Extrait fourni:
--------------------------------------------------
Pour lui, c’est la seule solution : la révolution est un chaos plein de tueries, or Dieu, créateur ordonnateur qui existe nécessairement, ne peut vouloir le mal, c’est donc que la Révolution est un châtiment mérité. La toute-puissance se conjugue à la liberté : ce sont les hommes impies qui fabriquent l’instrument de leur châtiment, dont souffriront aussi ceux qui furent trop lâches pour les arrêter. La Révolution fait partie du plan de Justice de Dieu, une épreuve qui doit régénérer l’ordre social naturel. Pourquoi pas ? Mais c’est une vision de croyant et une interprétation qui laisse des doutes et non une explication décisive incontestable. Manent a raison de souligner que le providentialisme à la Bossuet de Maistre n’est d’ailleurs qu’une des formes du dogmatisme des laïques Lois de l’Histoire. Par où le réactionnaire Maistre n’est dans ses dogmatismes pas si éloigné des structures de l’illusion de certaines philosophies «modernes» de l’histoire. On explique une totalité du Temps historique (passé-présent-avenir) par des principes absolument englobants qu’on ne connaît pas et qu’on ne peut connaître, en généralisant des inductions opérées sur le passé. Or non seulement plusieurs interprétations concurrentes du passé sont possibles mais l’avenir est fait d’inédit qui bouscule les cohérences rétrospectives des savants: se produisent soudain des «événements». Et la Révolution française avec ses suites en est un cas.

Manent distingue cependant dans l’œuvre de Maistre cet aspect transcendant «providentialiste» (on pourrait ajouter l’attachement à la royauté et aux formes des anciens régimes) d’une autre dimension : une approche sociologique naturaliste, anti-individualiste et anti-constructiviste de la politique, qui reste une source d’inspiration pour la pense conservatrice occidentale. Refus des ruptures brutales, des programmes de transformation radicale nés de la volonté humaine, appel au respect d’un principe de réalité, dont la nature et l’histoire avec ses cycles sont la démonstration. De ce fait, comme Burke, Maistre défend l’idée du développement organique des organisations, un processus spécifique à chaque unité, enraciné culturellement, géographiquement, concrètement. D’où son respect de la constitution traditionnelle britannique. Il ne s’agit pas de caricaturer cette idée d’une prudence politique et d’une méfiance devant les utopies, ni de nier l’existence de tels cycles et de conditions limitant le possible dans le présent. Cependant même là, il semble qu’on retombe dans une certaine illusion statique et anhistorique, dont témoignent les amusantes prophéties de Maistre sur la jeune république d’Amérique: on ne construira jamais ex nihilo une ville néo-classique nommée Washington, et si c’est le cas, on ne lui donnera pas ce nom, et en tous cas, elle ne deviendra jamais la capitale des Etats-Unis !…

Les Considérations sur la France sont l’œuvre d’un Savoyard, qui ne s’était jamais senti «Français». Maistre est d’avant le principe des nationalités, il croit aux royaumes. Et son amour pour la vieille France le fait fuir en Suisse puis en Russie au moment de l’invasion de sa province en 1792 par la France révolutionnaire. Mais sa pensée, on l’a dit, s’inscrit dans une méditation de portée universelle et c’est l’objet de son Essai sur les principes générateurs des constitutions politiques.
--------------------------------------------------
Travail demandé: Prolongez l'extrait sur la pensée de Maistre en reprenant juste après sa dernière phrase.
--------------------------------------------------
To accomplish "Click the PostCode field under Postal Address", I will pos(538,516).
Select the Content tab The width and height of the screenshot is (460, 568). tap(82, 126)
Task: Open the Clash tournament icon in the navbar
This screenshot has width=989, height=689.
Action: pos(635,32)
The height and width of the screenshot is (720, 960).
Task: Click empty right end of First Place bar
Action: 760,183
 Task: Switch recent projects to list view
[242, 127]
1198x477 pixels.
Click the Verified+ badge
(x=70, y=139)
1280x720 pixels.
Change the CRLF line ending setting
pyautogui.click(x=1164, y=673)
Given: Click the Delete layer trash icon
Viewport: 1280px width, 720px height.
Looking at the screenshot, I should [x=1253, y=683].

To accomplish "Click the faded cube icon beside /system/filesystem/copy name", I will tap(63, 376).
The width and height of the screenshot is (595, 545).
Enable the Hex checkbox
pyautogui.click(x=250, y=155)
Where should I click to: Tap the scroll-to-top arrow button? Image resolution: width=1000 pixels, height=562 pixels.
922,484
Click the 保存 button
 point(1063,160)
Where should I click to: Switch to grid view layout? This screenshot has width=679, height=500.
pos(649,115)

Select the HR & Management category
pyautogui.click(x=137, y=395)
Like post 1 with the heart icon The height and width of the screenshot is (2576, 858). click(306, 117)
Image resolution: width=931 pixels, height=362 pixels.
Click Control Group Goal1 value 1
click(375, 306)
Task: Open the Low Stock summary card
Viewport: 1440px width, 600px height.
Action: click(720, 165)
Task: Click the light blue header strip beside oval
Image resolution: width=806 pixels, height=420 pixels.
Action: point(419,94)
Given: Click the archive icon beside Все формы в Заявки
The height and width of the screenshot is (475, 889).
--------------------------------------------------
Corrigé:
Cette réédition groupée des Considérations et de L’Essai sur le principe générateur des constitutions politiques dans un volume de poche mérite d’être signalée car l’œuvre de Maistre ne se trouve plus guère dans le commerce. Les Considérations sur la France avait été réédité chez Garnier en 1980 (collection «les classiques de la politique» de Claude Nicolet) avec une introduction, des notes et une bibliographie bien faites de Jean Tulard, historien de l’époque napoléonienne et co-auteur avec Gaxotte d’une Histoire de la Révolution d’inspiration conservatrice (1974). L’édition de référence des OEuvres Complètes de Maistre restent celle de la Librairie Catholique Emmanuel Vitte (Lyon 1884-1887), reprise par cette maison dans les années 20, qu’on trouve parfois chez les bouquinistes et qui a fait l’objet d’une réédition «reprint» par Slatkine (Genève) en 1979-80. La meilleure synthèse sur l’œuvre reste celle de robert Triomphe (Droz, 1968), même si Tulard souligne ses aspects polémiques d’après-guerre.